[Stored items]

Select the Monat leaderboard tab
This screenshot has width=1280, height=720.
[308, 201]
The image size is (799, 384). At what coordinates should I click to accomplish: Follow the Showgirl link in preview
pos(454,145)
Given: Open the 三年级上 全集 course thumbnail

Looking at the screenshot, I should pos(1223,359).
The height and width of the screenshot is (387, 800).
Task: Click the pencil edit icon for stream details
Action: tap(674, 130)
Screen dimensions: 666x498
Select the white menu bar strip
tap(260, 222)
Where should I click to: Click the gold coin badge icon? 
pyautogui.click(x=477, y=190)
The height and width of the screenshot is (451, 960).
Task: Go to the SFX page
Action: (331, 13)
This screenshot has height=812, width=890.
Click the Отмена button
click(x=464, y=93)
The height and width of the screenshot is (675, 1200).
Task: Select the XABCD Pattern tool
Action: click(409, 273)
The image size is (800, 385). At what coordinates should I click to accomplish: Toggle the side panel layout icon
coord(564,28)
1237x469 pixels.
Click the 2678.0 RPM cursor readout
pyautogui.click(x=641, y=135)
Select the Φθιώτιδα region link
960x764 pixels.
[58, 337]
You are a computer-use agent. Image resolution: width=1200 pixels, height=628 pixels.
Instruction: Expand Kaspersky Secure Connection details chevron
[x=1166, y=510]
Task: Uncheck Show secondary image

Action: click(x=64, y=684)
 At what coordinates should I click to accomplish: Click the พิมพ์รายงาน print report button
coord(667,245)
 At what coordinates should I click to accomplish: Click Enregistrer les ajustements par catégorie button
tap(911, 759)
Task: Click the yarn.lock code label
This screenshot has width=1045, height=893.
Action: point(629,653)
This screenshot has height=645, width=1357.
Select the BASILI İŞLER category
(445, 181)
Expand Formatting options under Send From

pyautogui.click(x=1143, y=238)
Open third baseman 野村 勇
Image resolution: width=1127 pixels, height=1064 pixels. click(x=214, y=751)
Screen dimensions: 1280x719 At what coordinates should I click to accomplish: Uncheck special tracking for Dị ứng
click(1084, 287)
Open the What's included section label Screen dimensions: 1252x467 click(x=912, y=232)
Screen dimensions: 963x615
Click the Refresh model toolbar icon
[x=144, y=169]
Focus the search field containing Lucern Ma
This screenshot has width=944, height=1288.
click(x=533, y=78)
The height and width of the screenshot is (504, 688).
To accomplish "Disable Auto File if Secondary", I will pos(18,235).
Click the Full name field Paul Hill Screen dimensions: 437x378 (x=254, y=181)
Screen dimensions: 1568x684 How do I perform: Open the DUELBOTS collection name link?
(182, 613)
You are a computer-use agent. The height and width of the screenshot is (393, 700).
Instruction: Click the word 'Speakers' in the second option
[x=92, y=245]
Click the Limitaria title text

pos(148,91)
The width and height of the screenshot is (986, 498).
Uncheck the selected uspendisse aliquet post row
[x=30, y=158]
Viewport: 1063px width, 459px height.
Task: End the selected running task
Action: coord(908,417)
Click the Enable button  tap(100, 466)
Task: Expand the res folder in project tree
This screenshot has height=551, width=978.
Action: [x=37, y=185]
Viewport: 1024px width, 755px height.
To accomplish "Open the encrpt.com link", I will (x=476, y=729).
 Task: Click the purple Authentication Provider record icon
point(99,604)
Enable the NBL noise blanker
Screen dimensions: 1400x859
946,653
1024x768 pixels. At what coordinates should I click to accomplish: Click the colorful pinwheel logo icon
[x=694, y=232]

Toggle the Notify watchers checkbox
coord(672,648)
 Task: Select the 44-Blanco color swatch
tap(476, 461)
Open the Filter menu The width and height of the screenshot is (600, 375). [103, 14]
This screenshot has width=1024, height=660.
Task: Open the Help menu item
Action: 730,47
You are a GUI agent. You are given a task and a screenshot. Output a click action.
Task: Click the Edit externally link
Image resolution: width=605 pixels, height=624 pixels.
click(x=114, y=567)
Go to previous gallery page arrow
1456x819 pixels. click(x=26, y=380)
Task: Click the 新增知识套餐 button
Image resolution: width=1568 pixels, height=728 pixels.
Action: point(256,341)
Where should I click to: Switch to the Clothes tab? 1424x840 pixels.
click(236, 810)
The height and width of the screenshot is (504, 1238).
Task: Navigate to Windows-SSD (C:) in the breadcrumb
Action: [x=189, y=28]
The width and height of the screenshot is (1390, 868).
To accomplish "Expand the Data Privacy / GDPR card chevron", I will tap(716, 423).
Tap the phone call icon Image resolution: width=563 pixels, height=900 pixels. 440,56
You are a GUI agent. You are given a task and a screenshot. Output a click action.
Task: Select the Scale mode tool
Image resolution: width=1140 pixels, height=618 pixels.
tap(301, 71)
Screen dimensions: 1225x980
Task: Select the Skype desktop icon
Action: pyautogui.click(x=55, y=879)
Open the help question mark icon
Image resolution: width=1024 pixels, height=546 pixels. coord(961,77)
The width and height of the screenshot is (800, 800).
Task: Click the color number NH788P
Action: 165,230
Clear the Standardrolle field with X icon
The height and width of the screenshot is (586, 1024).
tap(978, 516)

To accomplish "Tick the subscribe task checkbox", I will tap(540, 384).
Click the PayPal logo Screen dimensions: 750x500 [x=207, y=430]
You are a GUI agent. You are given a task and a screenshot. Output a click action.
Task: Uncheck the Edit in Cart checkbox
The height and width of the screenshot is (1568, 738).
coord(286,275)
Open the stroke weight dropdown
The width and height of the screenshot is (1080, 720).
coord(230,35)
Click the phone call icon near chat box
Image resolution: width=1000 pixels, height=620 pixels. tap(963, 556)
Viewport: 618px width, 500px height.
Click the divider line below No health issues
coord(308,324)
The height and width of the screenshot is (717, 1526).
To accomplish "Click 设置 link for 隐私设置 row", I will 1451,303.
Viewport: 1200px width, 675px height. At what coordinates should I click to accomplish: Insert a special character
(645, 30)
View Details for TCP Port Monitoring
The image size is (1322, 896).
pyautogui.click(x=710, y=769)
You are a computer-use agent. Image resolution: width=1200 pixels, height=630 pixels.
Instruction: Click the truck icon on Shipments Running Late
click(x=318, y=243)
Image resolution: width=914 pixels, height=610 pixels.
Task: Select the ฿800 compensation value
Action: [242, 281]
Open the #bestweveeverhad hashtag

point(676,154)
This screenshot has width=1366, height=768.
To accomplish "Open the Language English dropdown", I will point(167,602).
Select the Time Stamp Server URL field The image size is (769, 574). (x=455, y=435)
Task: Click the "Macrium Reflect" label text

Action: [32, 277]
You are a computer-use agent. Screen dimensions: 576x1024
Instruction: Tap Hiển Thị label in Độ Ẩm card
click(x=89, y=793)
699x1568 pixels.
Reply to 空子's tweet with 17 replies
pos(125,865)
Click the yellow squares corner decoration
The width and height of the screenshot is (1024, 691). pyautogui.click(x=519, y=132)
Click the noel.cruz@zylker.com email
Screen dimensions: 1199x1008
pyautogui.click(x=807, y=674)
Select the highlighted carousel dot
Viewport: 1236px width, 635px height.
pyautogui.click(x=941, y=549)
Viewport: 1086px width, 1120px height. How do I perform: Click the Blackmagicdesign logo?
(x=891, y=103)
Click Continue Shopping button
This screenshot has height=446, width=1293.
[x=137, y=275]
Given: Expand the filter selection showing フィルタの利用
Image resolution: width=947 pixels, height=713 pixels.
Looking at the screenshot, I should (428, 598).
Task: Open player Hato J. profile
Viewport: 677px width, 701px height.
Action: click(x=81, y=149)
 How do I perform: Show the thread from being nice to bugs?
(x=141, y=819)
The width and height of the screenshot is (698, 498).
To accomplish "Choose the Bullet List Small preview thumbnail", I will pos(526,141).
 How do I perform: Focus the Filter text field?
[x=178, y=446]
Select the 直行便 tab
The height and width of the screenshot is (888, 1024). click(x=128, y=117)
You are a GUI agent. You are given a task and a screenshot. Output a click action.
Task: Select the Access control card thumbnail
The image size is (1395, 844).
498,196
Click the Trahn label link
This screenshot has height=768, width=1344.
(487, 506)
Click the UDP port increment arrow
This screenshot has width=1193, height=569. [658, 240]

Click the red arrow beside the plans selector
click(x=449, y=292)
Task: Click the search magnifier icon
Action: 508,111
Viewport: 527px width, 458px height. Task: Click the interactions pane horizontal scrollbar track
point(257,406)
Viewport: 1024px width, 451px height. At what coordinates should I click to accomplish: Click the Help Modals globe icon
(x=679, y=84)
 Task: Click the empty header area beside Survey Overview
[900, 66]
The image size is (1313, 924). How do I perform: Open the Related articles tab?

## Required action
Please find all lines of the entries that hold the string "Enable" and copy them.

## Your response
Click the Enable button  tap(100, 466)
Enable the NBL noise blanker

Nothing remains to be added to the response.